While at Bank of America, Mr. Miller also worked as Vice President and Manager
of Southern California Institutional Client Administration and Global Securities
Services.
Director Meetings and Committees
The Board of Directors held 4 meetings during Fiscal 1999 and conducted
other business by unanimous written consent. Each Director attended at least 75%
of the Board meetings, except Mr. Jacobson, who attended 50% of the Board
meetings. The Company does not have standing audit, nominating or compensation
committees of the Board of the Directors, or committees performing similar
functions.
Director Compensation
Directors of the Company are not currently compensated for their
services other than as provided in the 1998 Stock Incentive Plan described
below. However, Directors are reimbursed for all reasonable expenses incurred on
behalf of the Company.
The Board of Directors unanimously recommends a vote FOR
all of the nominees listed in this proposal.
5
<PAGE>
AMENDMENT OF THE COMPANY'S ARTICLES OF INCORPORATION TO
INCREASE THE NUMBER OF AUTHORIZED SHARES OF COMMON STOCK
(Proposal 2)
The Board of Directors of the Company has unanimously determined that
it is advisable and in the best interest of the Company to amend the Company's
Articles of Incorporation to increase the number of authorized shares of Common
Stock in order to provide the Company with an adequate supply of authorized but
unissued shares of Common Stock for general corporate needs, including
additional financing, payment of stock dividends, stock splits, acquisitions of
other businesses and employee incentive and benefit plans.

## [Recorded information]
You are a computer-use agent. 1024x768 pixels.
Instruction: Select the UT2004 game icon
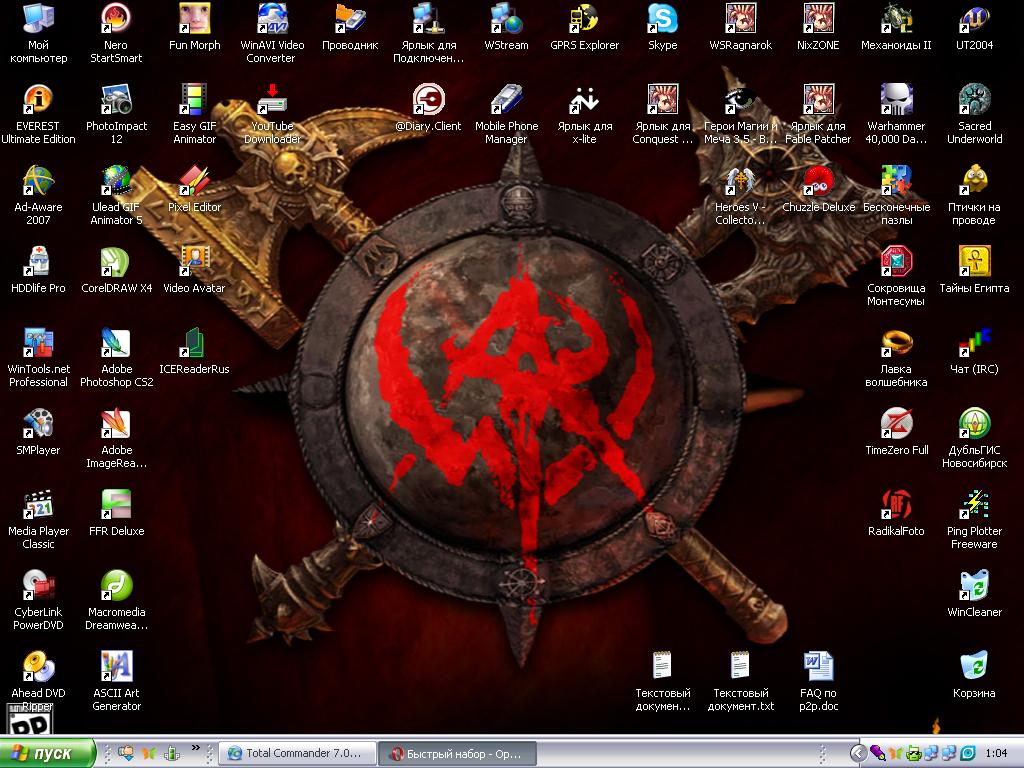point(974,19)
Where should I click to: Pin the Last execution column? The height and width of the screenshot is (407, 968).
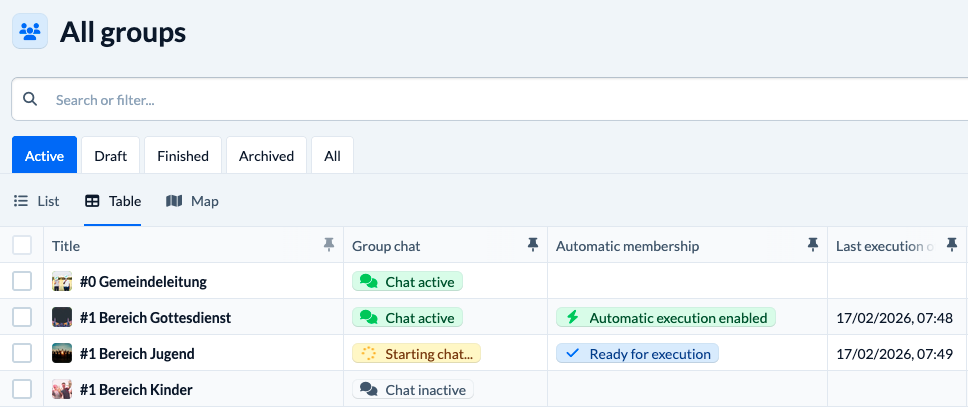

## [Instruction A]
Does each of these statements agree with the proxy statement passage? (i) The Board of Directors held four meetings during Fiscal 1999. (ii) The Company has a standing audit committee of the Board. (iii) Directors are reimbursed for reasonable expenses incurred on behalf of the Company. Answer each with yes or no and quote the deciding words.
## [Instruction B]
Can you repeat the stretch of the proxy statement passage from "The Board of Directors of" through "and benefit plans." word for word?
## [Instruction C]
In the proxy statement passage, what percentage of the Board meetings did Mr. Jacobson attend?

## [Written reply A]
(i) Yes: "The Board of Directors held 4 meetings during Fiscal 1999"
(ii) No: "The Company does not have standing audit, nominating or compensation committees of the Board of the Directors"
(iii) Yes: "Directors are reimbursed for all reasonable expenses incurred on behalf of the Company"

## [Written reply B]
The Board of Directors of the Company has unanimously determined that
it is advisable and in the best interest of the Company to amend the Company's
Articles of Incorporation to increase the number of authorized shares of Common
Stock in order to provide the Company with an adequate supply of authorized but
unissued shares of Common Stock for general corporate needs, including
additional financing, payment of stock dividends, stock splits, acquisitions of
other businesses and employee incentive and benefit plans.

## [Written reply C]
50%